- University: Binghamton University
- First season: 1987-88
- Arena: Vestal, New York
- Colors: Dark green, white, and black

= Binghamton Bearcats men's ice hockey =

The Binghamton Bearcats men's ice hockey team was an athletic program that represented Binghamton University in NCAA Division II ice hockey from 1987 to 1992. In recent years, the university has discussed adding Division I ice hockey, though talks are currently tabled.

==History==
In 1987, Binghamton fielded its first varsity ice hockey team. The club was a member of the ECAC West, a Division III conference that was home to several other New York schools. After decent results in their first season, an NCAA-required transition year, the club fell on hard times, going winless over the following two seasons. The team was finally able to win again during their fourth season but the Colonials remained near the bottom of the conference standings. After 5 years and little to show for their efforts, the program was shuttered for financial reasons.

In April 2023, Binghamton AD Gene Marshall announced that the school was planning to add both Division I men's ice hockey and women's field hockey for the 2024-25 athletic season. On July 25, 2024, Marshall announced that due to the changing NCAA landscape pertaining to NIL, talks of adding a hockey team had been tabled.

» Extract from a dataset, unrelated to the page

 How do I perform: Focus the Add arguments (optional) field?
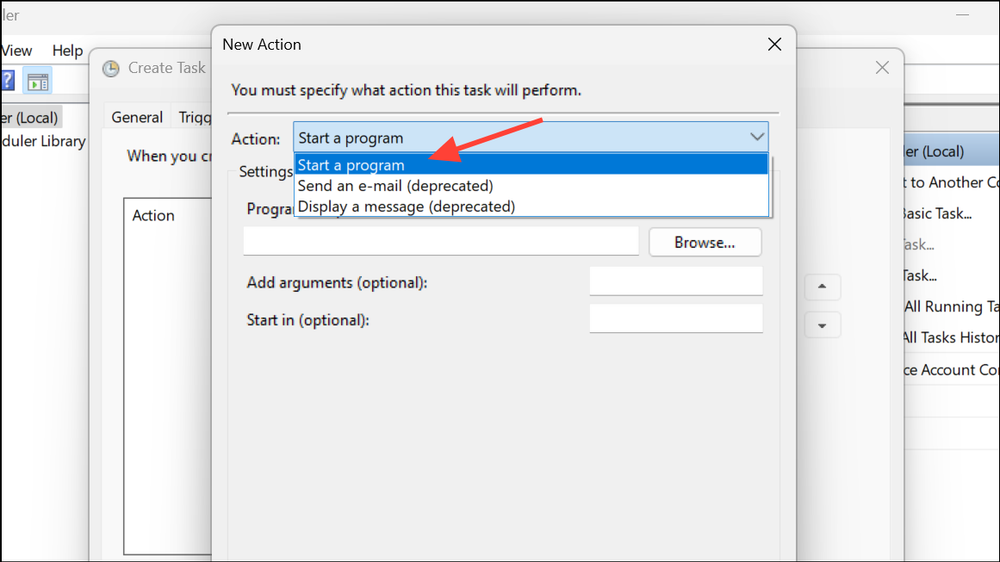click(676, 282)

==Season-by-season results==
Note: GP = Games played, W = Wins, L = Losses, T = Ties

| NCAA D-I Champions | NCAA Frozen Four | Conference Regular Season Champions | Conference Playoff Champions |

| Season | Conference | Regular Season |  |  |  |  |  |  |  |  |  |  | Conference Tournament Results | National Tournament Results |
| Conference |  |  |  |  |  | Overall |  |  |  |  |
| GP | W | L | T | Pts* | Finish | GP | W | L | T | % |
Division III
John Stella (1987 — 1990)
| 1987–88 | ECAC West | 9 | 2 | 7 | 0 | .222 | 14th | 16 | 4 | 12 | 0 | .250 |  |  |
| 1988–89 | ECAC West | 22 | 0 | 22 | 0 | .000 | 16th | 25 | 0 | 25 | 0 | .000 |  |  |
| 1989–90 | ECAC West | 23 | 0 | 23 | 0 | .000 | 16th | 25 | 0 | 25 | 0 | .000 |  |  |
Pat Dwyer (1990 — 1992)
| 1990–91 | ECAC West | 21 | 3 | 18 | 0 | .143 | 15th | 23 | 4 | 19 | 0 | .174 |  |  |
| 1991–92 | ECAC West | 22 | 2 | 20 | 0 | .091 | 15th | 23 | 3 | 20 | 0 | .130 |  |  |
| Totals |  |  |  |  |  |  |  | GP | W | L | T | % | Championships |  |
| Regular Season |  |  |  |  |  |  |  | 112 | 11 | 101 | 0 | .098 |  |  |
| Conference Post-season |  |  |  |  |  |  |  | 0 | 0 | 0 | 0 | – |  |  |
| NCAA Post-season |  |  |  |  |  |  |  | 0 | 0 | 0 | 0 | – |  |  |
| Regular Season and Post-season Record |  |  |  |  |  |  |  | 112 | 11 | 101 | 0 | .098 |  |  |

- Winning percentage is used when conference schedules are unbalanced.